• **WHAT IS REQUIRED**: Reproduce each of the following rows verbatim, without any alteration.

───── RECORDS FOR THIS TASK

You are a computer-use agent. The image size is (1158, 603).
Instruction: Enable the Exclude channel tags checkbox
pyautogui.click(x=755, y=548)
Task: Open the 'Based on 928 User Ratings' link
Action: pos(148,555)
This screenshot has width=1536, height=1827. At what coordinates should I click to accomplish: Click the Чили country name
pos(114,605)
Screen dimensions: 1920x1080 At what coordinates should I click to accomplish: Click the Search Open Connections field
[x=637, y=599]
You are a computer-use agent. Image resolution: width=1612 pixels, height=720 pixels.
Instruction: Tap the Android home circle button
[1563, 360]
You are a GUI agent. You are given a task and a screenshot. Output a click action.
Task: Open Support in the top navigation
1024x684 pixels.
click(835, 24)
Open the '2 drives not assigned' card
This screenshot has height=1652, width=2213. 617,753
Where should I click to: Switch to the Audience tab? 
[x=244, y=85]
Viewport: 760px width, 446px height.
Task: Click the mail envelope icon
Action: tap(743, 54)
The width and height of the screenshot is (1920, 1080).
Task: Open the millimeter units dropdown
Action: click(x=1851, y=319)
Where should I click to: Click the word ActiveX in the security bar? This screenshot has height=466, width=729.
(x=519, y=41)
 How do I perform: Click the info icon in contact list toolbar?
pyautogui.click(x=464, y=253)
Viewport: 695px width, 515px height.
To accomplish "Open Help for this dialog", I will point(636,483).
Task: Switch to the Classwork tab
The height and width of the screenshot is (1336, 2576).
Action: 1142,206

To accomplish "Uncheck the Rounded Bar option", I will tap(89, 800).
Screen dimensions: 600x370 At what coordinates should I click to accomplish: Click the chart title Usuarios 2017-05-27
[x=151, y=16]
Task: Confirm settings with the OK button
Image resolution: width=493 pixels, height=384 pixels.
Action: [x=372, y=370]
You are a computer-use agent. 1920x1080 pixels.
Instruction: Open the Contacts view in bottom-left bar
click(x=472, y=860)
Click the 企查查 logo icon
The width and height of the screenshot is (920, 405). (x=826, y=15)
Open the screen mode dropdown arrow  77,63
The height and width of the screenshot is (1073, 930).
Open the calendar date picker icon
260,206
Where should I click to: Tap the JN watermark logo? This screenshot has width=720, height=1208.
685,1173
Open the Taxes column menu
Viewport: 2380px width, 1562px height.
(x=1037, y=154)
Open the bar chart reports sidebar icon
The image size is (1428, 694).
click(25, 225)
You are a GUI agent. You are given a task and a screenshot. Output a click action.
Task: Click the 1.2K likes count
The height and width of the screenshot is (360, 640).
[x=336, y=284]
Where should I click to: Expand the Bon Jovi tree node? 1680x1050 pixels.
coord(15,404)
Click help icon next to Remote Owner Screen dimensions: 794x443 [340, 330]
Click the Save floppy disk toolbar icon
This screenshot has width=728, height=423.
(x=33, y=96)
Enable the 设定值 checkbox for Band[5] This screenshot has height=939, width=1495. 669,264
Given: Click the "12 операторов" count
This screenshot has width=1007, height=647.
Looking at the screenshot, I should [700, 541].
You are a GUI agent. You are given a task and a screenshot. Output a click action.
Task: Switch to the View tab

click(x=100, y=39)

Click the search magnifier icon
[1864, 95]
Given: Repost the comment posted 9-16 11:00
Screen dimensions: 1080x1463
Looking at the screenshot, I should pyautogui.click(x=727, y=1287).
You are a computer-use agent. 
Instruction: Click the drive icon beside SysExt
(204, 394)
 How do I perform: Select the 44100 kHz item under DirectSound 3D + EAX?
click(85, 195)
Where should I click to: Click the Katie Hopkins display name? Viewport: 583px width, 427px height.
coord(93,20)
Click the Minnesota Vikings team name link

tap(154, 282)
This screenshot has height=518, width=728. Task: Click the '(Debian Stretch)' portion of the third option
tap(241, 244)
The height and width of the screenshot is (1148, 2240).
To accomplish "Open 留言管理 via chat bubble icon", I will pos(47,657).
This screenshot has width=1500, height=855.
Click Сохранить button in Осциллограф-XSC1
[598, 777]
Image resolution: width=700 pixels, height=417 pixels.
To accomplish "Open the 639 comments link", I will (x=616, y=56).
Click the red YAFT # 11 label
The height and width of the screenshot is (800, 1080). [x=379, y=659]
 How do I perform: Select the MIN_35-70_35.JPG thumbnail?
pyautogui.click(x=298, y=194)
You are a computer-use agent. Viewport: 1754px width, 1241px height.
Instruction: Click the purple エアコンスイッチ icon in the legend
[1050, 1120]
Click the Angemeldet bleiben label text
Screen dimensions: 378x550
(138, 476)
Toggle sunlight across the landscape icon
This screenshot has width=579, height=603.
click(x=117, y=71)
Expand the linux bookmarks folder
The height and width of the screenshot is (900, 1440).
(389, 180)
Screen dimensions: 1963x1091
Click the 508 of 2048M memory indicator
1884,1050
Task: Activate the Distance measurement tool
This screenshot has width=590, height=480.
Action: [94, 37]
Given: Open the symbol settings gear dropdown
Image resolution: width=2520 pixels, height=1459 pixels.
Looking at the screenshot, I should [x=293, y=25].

──────────

• **RESULT FOR THIS EXERCISE**:
You are a computer-use agent. The image size is (1158, 603).
Instruction: Enable the Exclude channel tags checkbox
pyautogui.click(x=755, y=548)
Task: Open the 'Based on 928 User Ratings' link
Action: pos(148,555)
This screenshot has width=1536, height=1827. At what coordinates should I click to accomplish: Click the Чили country name
pos(114,605)
Screen dimensions: 1920x1080 At what coordinates should I click to accomplish: Click the Search Open Connections field
[x=637, y=599]
You are a computer-use agent. Image resolution: width=1612 pixels, height=720 pixels.
Instruction: Tap the Android home circle button
[1563, 360]
You are a GUI agent. You are given a task and a screenshot. Output a click action.
Task: Open Support in the top navigation
1024x684 pixels.
click(835, 24)
Open the '2 drives not assigned' card
This screenshot has height=1652, width=2213. 617,753
Where should I click to: Switch to the Audience tab? 
[x=244, y=85]
Viewport: 760px width, 446px height.
Task: Click the mail envelope icon
Action: tap(743, 54)
The width and height of the screenshot is (1920, 1080).
Task: Open the millimeter units dropdown
Action: click(x=1851, y=319)
Where should I click to: Click the word ActiveX in the security bar? This screenshot has height=466, width=729.
(x=519, y=41)
 How do I perform: Click the info icon in contact list toolbar?
pyautogui.click(x=464, y=253)
Viewport: 695px width, 515px height.
To accomplish "Open Help for this dialog", I will point(636,483).
Task: Switch to the Classwork tab
The height and width of the screenshot is (1336, 2576).
Action: 1142,206

To accomplish "Uncheck the Rounded Bar option", I will tap(89, 800).
Screen dimensions: 600x370 At what coordinates should I click to accomplish: Click the chart title Usuarios 2017-05-27
[x=151, y=16]
Task: Confirm settings with the OK button
Image resolution: width=493 pixels, height=384 pixels.
Action: [x=372, y=370]
You are a computer-use agent. 1920x1080 pixels.
Instruction: Open the Contacts view in bottom-left bar
click(x=472, y=860)
Click the 企查查 logo icon
The width and height of the screenshot is (920, 405). (x=826, y=15)
Open the screen mode dropdown arrow  77,63
The height and width of the screenshot is (1073, 930).
Open the calendar date picker icon
260,206
Where should I click to: Tap the JN watermark logo? This screenshot has width=720, height=1208.
685,1173
Open the Taxes column menu
Viewport: 2380px width, 1562px height.
(x=1037, y=154)
Open the bar chart reports sidebar icon
The image size is (1428, 694).
click(25, 225)
You are a GUI agent. You are given a task and a screenshot. Output a click action.
Task: Click the 1.2K likes count
The height and width of the screenshot is (360, 640).
[x=336, y=284]
Where should I click to: Expand the Bon Jovi tree node? 1680x1050 pixels.
coord(15,404)
Click help icon next to Remote Owner Screen dimensions: 794x443 [340, 330]
Click the Save floppy disk toolbar icon
This screenshot has width=728, height=423.
(x=33, y=96)
Enable the 设定值 checkbox for Band[5] This screenshot has height=939, width=1495. 669,264
Given: Click the "12 операторов" count
This screenshot has width=1007, height=647.
Looking at the screenshot, I should [700, 541].
You are a GUI agent. You are given a task and a screenshot. Output a click action.
Task: Switch to the View tab

click(x=100, y=39)

Click the search magnifier icon
[1864, 95]
Given: Repost the comment posted 9-16 11:00
Screen dimensions: 1080x1463
Looking at the screenshot, I should pyautogui.click(x=727, y=1287).
You are a computer-use agent. 
Instruction: Click the drive icon beside SysExt
(204, 394)
 How do I perform: Select the 44100 kHz item under DirectSound 3D + EAX?
click(85, 195)
Where should I click to: Click the Katie Hopkins display name? Viewport: 583px width, 427px height.
coord(93,20)
Click the Minnesota Vikings team name link

tap(154, 282)
This screenshot has height=518, width=728. Task: Click the '(Debian Stretch)' portion of the third option
tap(241, 244)
The height and width of the screenshot is (1148, 2240).
To accomplish "Open 留言管理 via chat bubble icon", I will pos(47,657).
This screenshot has width=1500, height=855.
Click Сохранить button in Осциллограф-XSC1
[598, 777]
Image resolution: width=700 pixels, height=417 pixels.
To accomplish "Open the 639 comments link", I will (x=616, y=56).
Click the red YAFT # 11 label
The height and width of the screenshot is (800, 1080). [x=379, y=659]
 How do I perform: Select the MIN_35-70_35.JPG thumbnail?
pyautogui.click(x=298, y=194)
You are a computer-use agent. Viewport: 1754px width, 1241px height.
Instruction: Click the purple エアコンスイッチ icon in the legend
[1050, 1120]
Click the Angemeldet bleiben label text
Screen dimensions: 378x550
(138, 476)
Toggle sunlight across the landscape icon
This screenshot has width=579, height=603.
click(x=117, y=71)
Expand the linux bookmarks folder
The height and width of the screenshot is (900, 1440).
(389, 180)
Screen dimensions: 1963x1091
Click the 508 of 2048M memory indicator
1884,1050
Task: Activate the Distance measurement tool
This screenshot has width=590, height=480.
Action: [94, 37]
Given: Open the symbol settings gear dropdown
Image resolution: width=2520 pixels, height=1459 pixels.
Looking at the screenshot, I should [x=293, y=25].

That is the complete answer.